[Task statement]
The following entries are to be repeated exactly, and the pictures are to be left behind.

(Stored items)
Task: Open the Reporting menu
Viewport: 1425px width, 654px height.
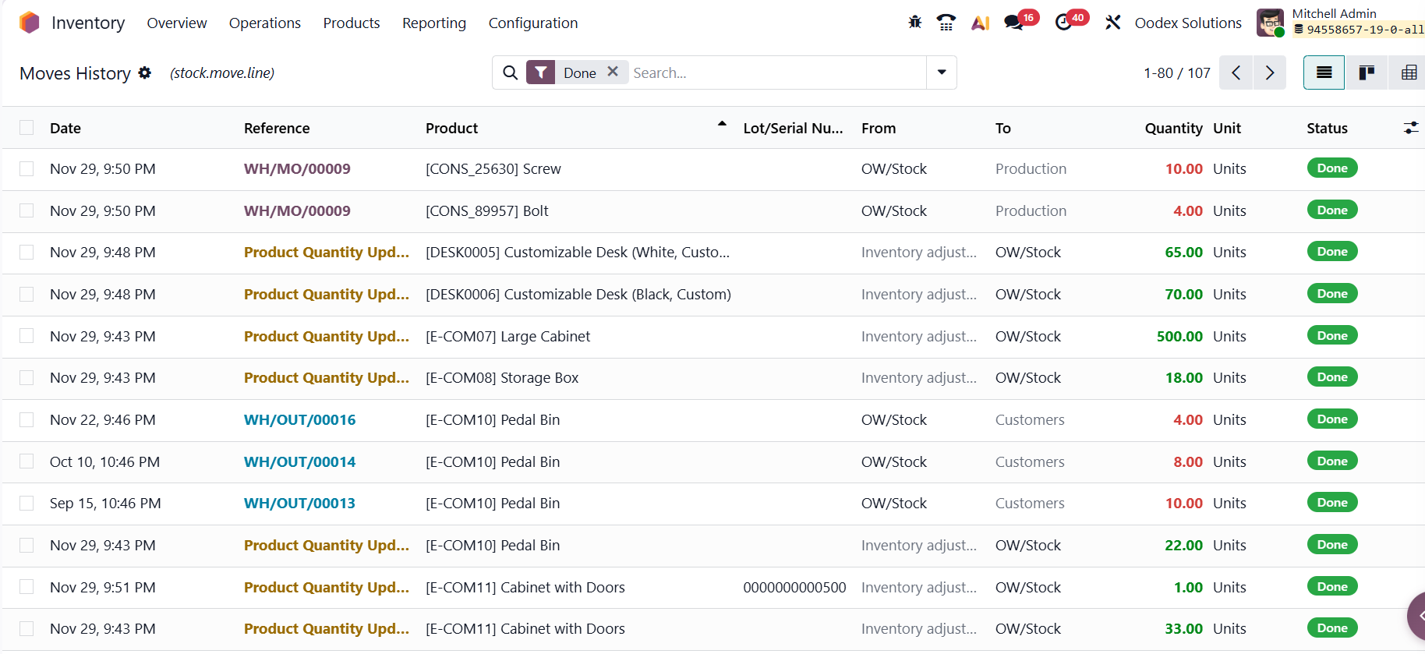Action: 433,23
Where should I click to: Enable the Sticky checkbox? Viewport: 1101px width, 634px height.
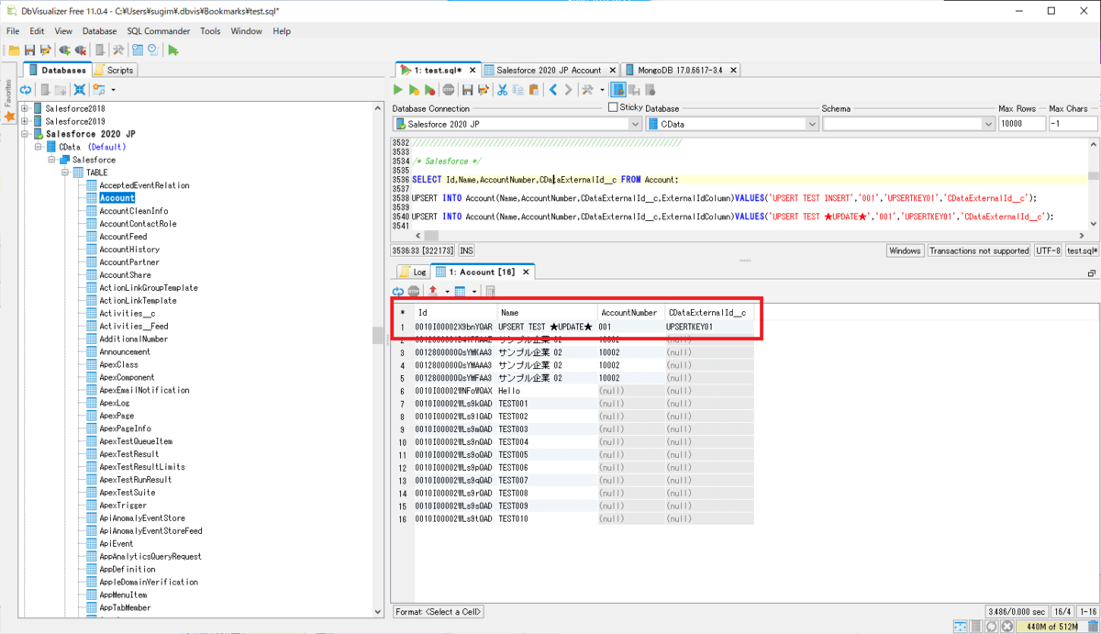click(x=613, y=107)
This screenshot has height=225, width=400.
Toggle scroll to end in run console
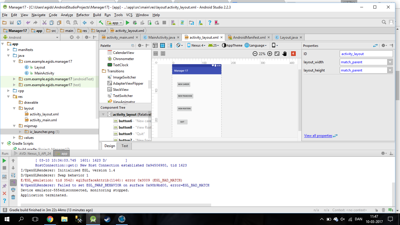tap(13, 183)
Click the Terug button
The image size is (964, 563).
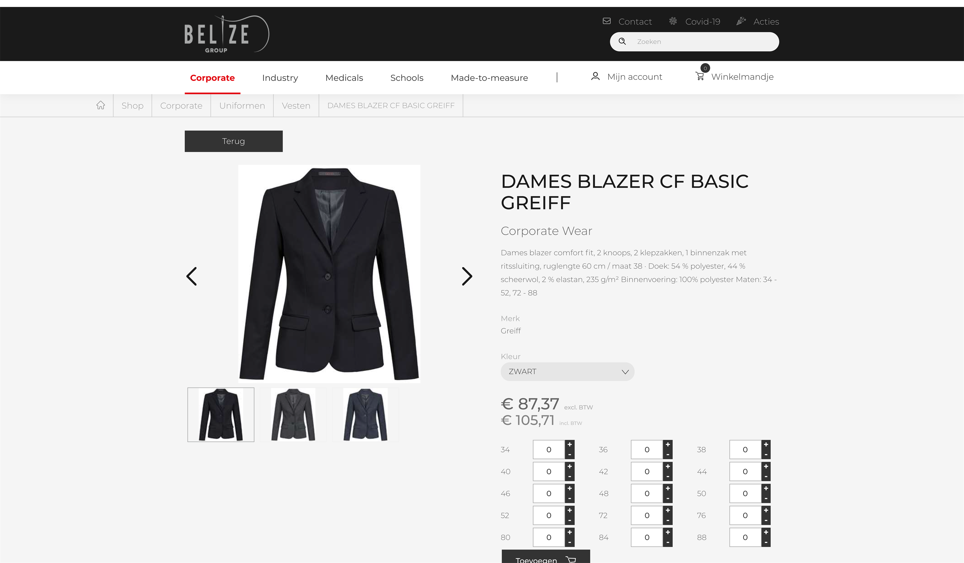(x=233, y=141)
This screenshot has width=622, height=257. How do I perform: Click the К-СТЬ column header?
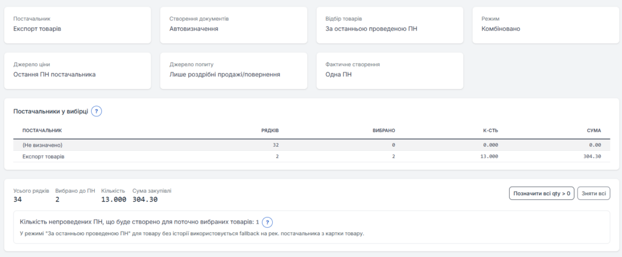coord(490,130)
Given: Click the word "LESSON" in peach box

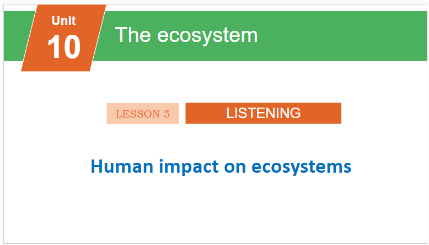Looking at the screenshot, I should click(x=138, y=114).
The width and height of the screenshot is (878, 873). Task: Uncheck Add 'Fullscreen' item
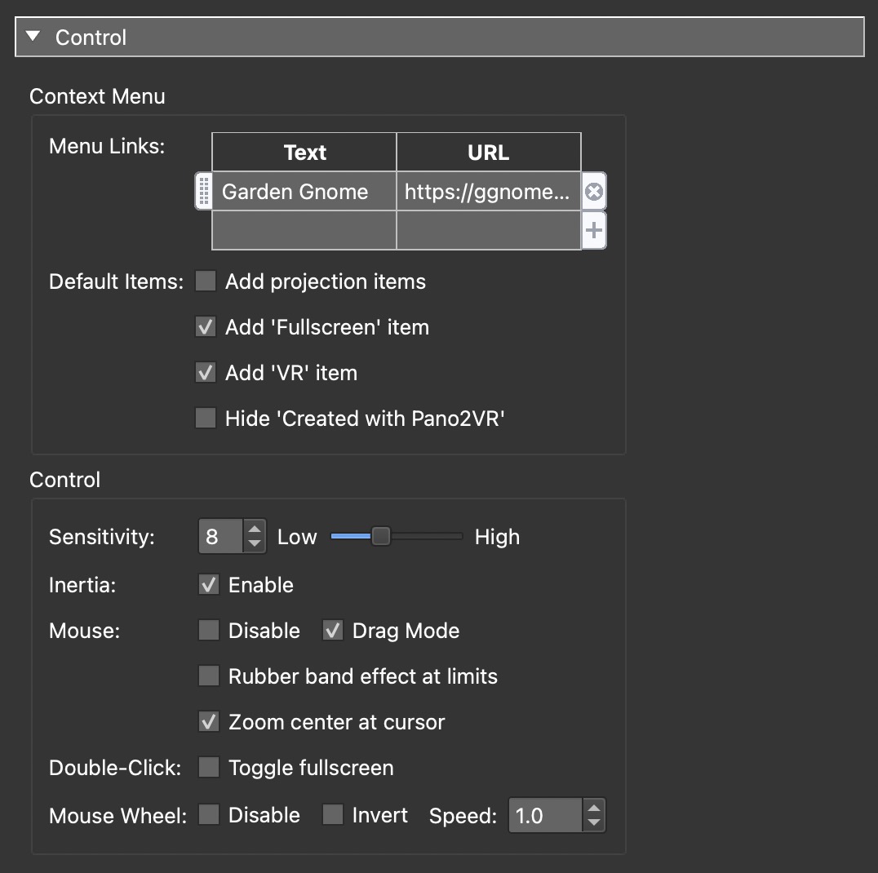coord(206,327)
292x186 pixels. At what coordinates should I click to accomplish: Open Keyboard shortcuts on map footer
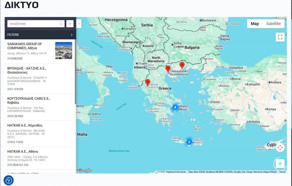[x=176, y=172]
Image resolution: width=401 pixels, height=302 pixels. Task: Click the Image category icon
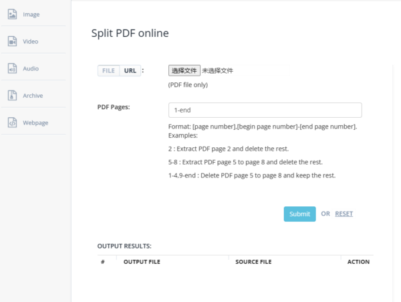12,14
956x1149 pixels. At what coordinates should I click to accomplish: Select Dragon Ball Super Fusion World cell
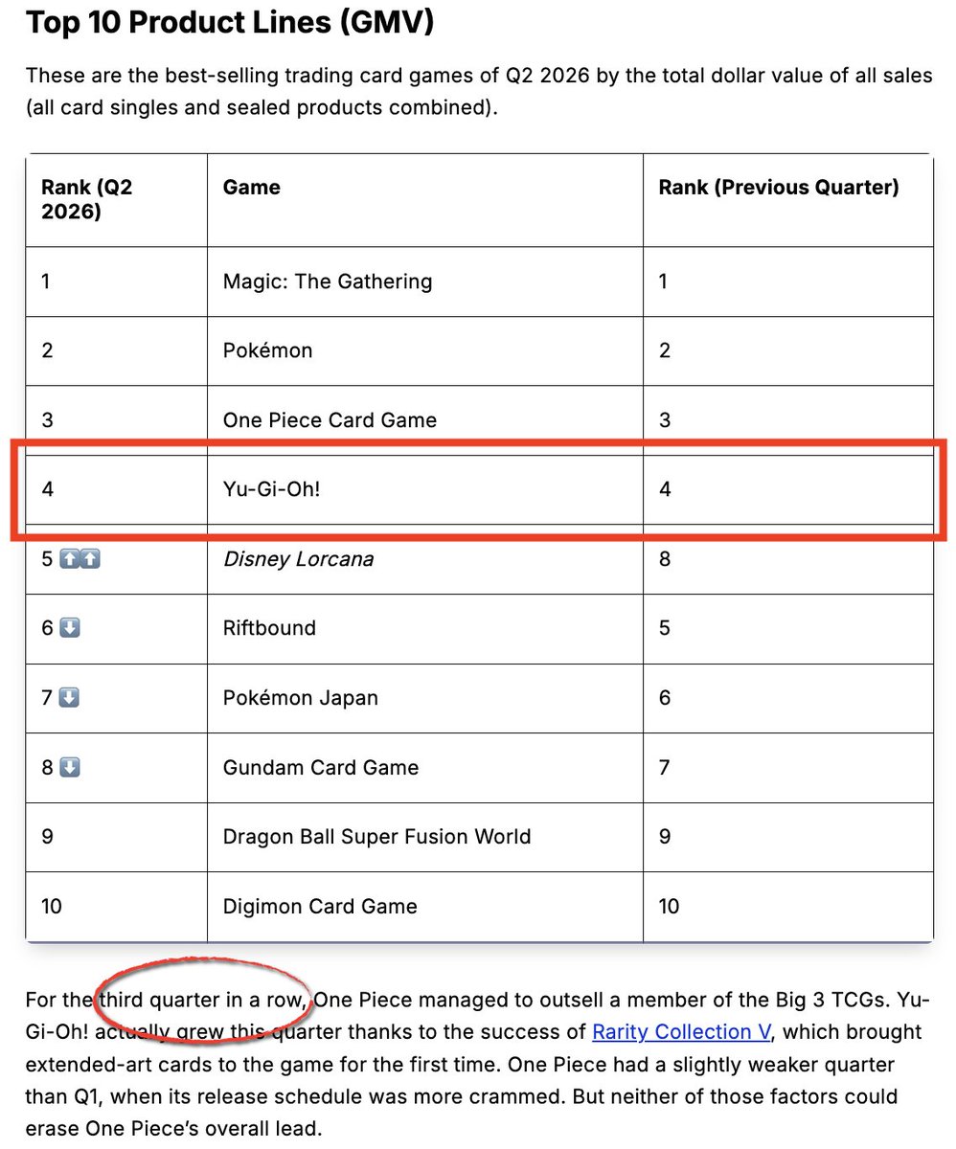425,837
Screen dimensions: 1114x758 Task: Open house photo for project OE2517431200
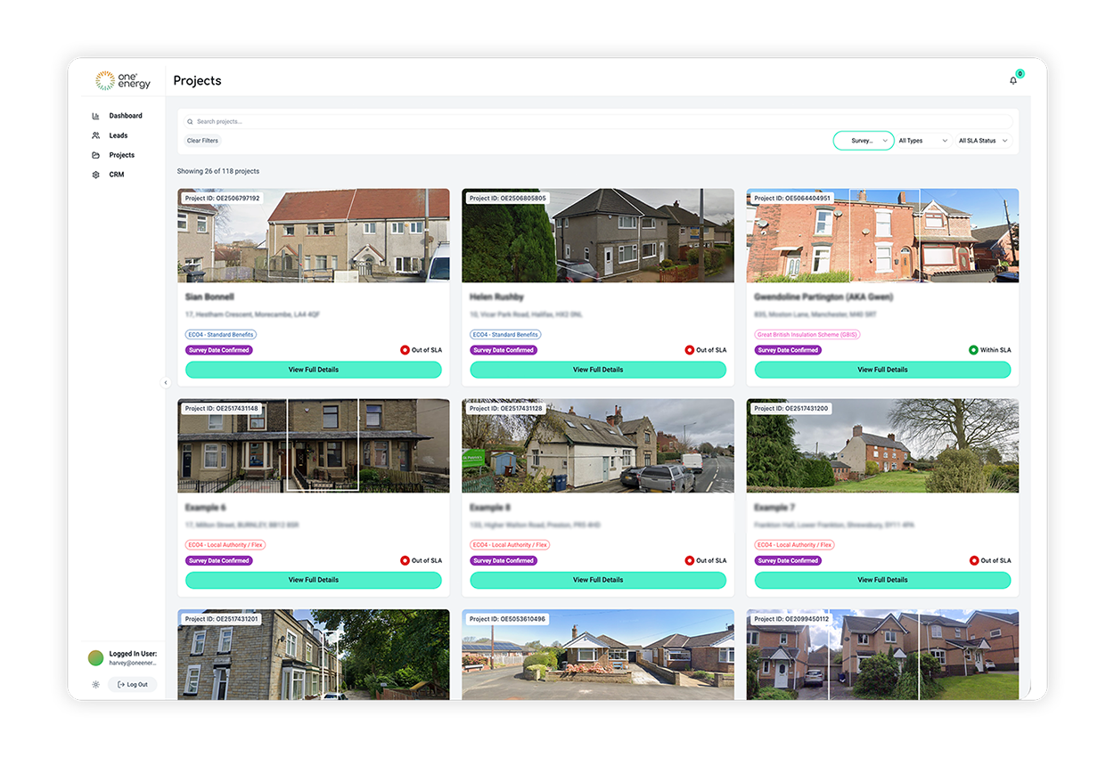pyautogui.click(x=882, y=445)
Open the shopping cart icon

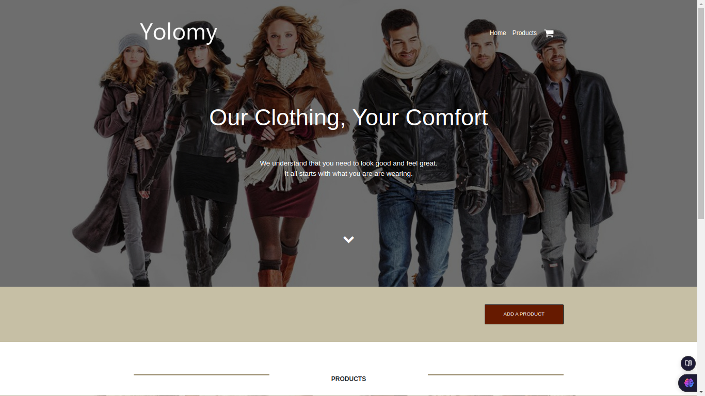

[Response to this exercise]
Task: Open the Reporting menu
Viewport: 1425px width, 654px height.
Action: 433,23
Where should I click to: Enable the Sticky checkbox? Viewport: 1101px width, 634px height.
click(x=613, y=107)
This screenshot has height=225, width=400.
Toggle scroll to end in run console
tap(13, 183)
Click the Terug button
The image size is (964, 563).
(x=233, y=141)
This screenshot has width=622, height=257. How do I perform: Click the К-СТЬ column header?
coord(490,130)
Given: Click the word "LESSON" in peach box

Looking at the screenshot, I should click(x=138, y=114).
The width and height of the screenshot is (878, 873). Task: Uncheck Add 'Fullscreen' item
coord(206,327)
292x186 pixels. At what coordinates should I click to accomplish: Open Keyboard shortcuts on map footer
[x=176, y=172]
Image resolution: width=401 pixels, height=302 pixels. Task: Click the Image category icon
12,14
956x1149 pixels. At what coordinates should I click to accomplish: Select Dragon Ball Super Fusion World cell
425,837
Screen dimensions: 1114x758 Task: Open house photo for project OE2517431200
pyautogui.click(x=882, y=445)
Open the shopping cart icon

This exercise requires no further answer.